Page 1 of 1

Simple e-mail form script

Posted: Fri Dec 04, 2009 12:14 pm
by simpleaspen
I am a VERY beginner PHP user but I am trying to create a simple but secure script for mailing from a contact form. It is working with one web hosting but not when I loaded it on another. So any suggestions on how to make it more secure or work better would be appreciated. I am trying to make it work for PHP 4 or 5 since that is what seems to be supported on most web hosts I work with. Here is my process form code:

Code: Select all

 
<?php
//set e-mail recipient
$myemail = "simpleaspen@gmail.com";
 
// Assign variables, check input, and give error message for required fields.
$name = check_input($_POST['name'], "Please enter your name.");
$email = check_input($_POST['email'], "Please enter a valid e-mail address.");
$mesg = check_input($_POST['message']);
$extra = check_input($_POST['extra']);
 
//If checkbox is chosen send 'yes', if not chosen send 'no'
if($_POST[newsletter]==""){ 
  $nletter="no"; 
}else{ 
  $nletter="yes"; 
}
 
 
//If e-mail is not valid show error message 
if (!preg_match("/([\w\-]+\@[\w\-]+\.[\w\-]+)/", $email))
{
    show_error("E-mail address not valid.  Please correct the e-mail address and resubmit.");
}
 
// Build the email (replace the address in the $to section with your own)
$to = "$myemail";
$subject = "River Rags Contact Form";
$mesg = "$name said: 
            $mesg
            sign up for newsletter?  $nletter";
            
$headers = "From: $email";
 
//honeypot field
if ($_POST["extra"] == "") { 
// Send the mail using PHPs mail() function
mail($to, $subject, $mesg, $headers);
 
/* Redirect visitor to the thank you page */
echo('Thank you!  Your message has been sent.  Return to the<a href="http://www.riverragsdesigns.com"> River Rags Designs website</a>.');
exit();
}
/* Functions we used */
function check_input($data, $problem='')
{
    $data = trim($data);
    $data = stripslashes($data);
    $data = htmlspecialchars($data);
    if ($problem && strlen($data) == 0)
    {
        show_error($problem);
    }
    return $data;
}
function show_error($myError)
{
?>
    <html>
    <body>
 
    <b>Please correct the following error:</b><br />
    <?php echo "$myError <br />"; 
    echo('Return to the<a href="http://www.riverragsdesigns.com/contact.html">River Rags Designs</a> contact form.');
    ?>
 
    </body>
    </html>
<?php
exit();
}
 
?>
 
Please be honest, I really am trying to learn. Sorry this is a very beginner question. Thanks!

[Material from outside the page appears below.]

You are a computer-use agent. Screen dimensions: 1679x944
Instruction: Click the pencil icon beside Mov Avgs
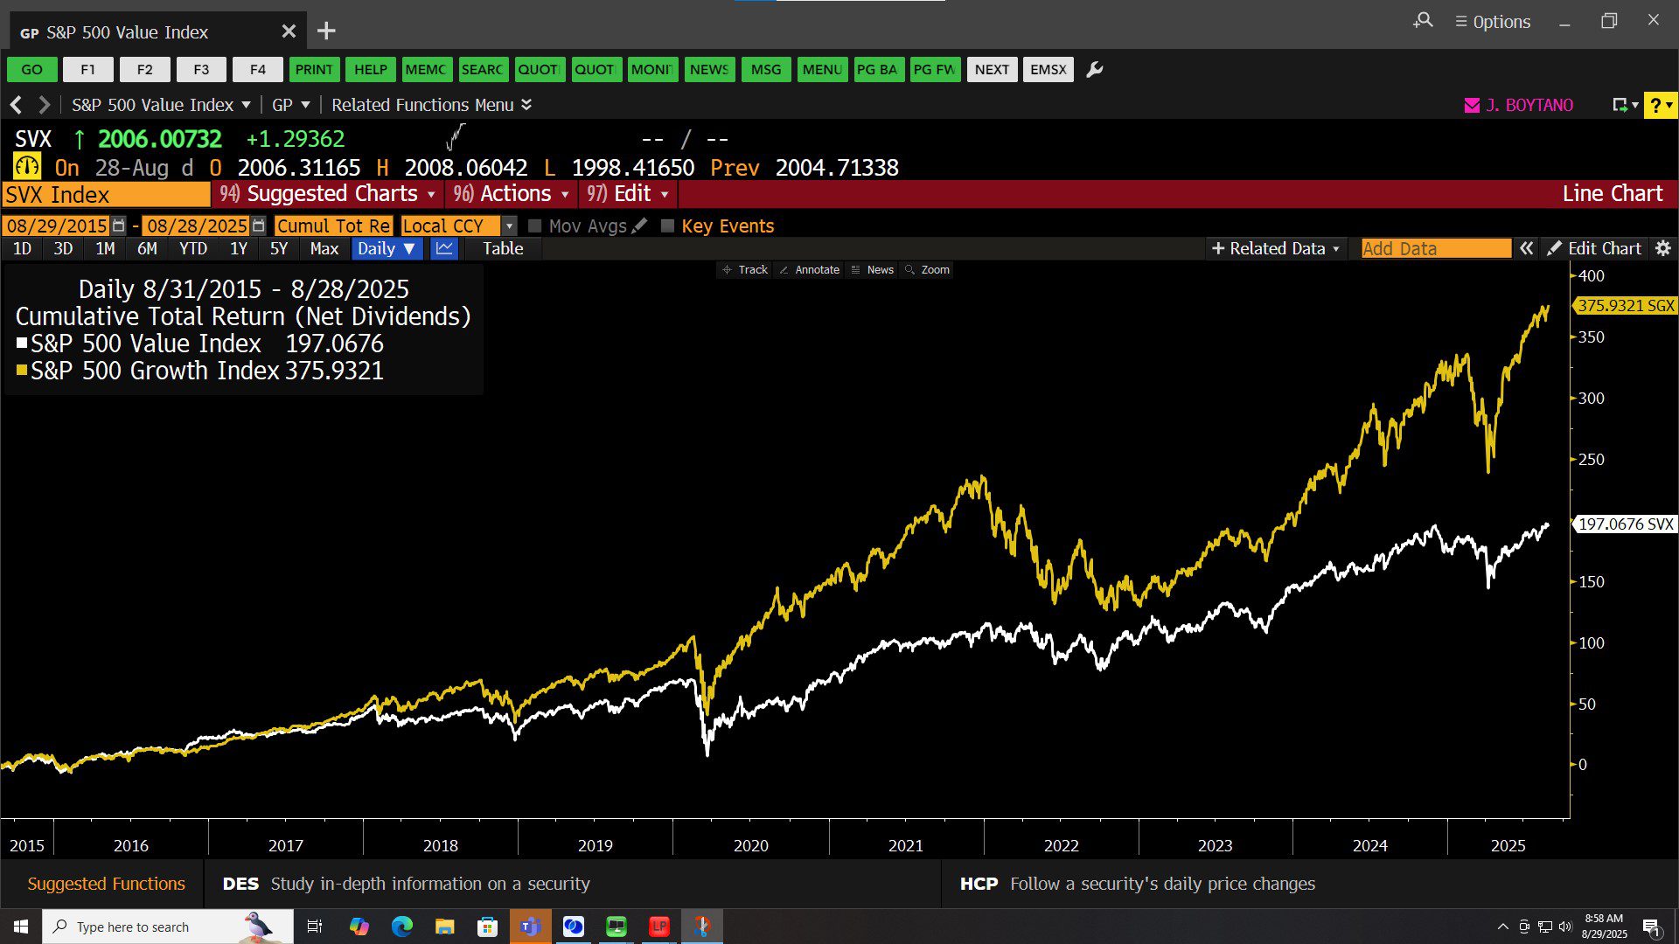point(639,226)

Posted: Sat Dec 12, 2009 7:10 pm
by Jonah Bron
Hice code, but remember to properly indent conditional statements (IFs, WHILEs, etc). I think placing a user-provided un-parsed email directly into the header could be a security risk, because the user could use you form to send spam email.

Re: Simple e-mail form script

Posted: Mon Dec 14, 2009 11:18 pm
by Griven
Your web host may have email functionality like this disabled in order to keep themselves from becoming unwilling spambots. I recommend contacting the hosting provider or reading up on their documentation in order to find out what's keeping it from sending your emails.

In addition, you should check out the PEAR Mail extension, as it offers more functionality than the generic PHP mail() function.

Re: Simple e-mail form script

Posted: Tue Dec 15, 2009 11:21 am
by simpleaspen
Thanks for the critiques. I will certainly look into the PEAR mail and maybe parsing the e-mail.
I appreciate you taking the time to help me out with this.

I did solve the hosting problem. The "From" address had to be a domain name e-mail address that was defined in the hosting control panel. Our client called the hosting company to see if there were any setting that could be preventing the e-mails but they said that the settings were not the problem. I guess that is just how support goes sometimes.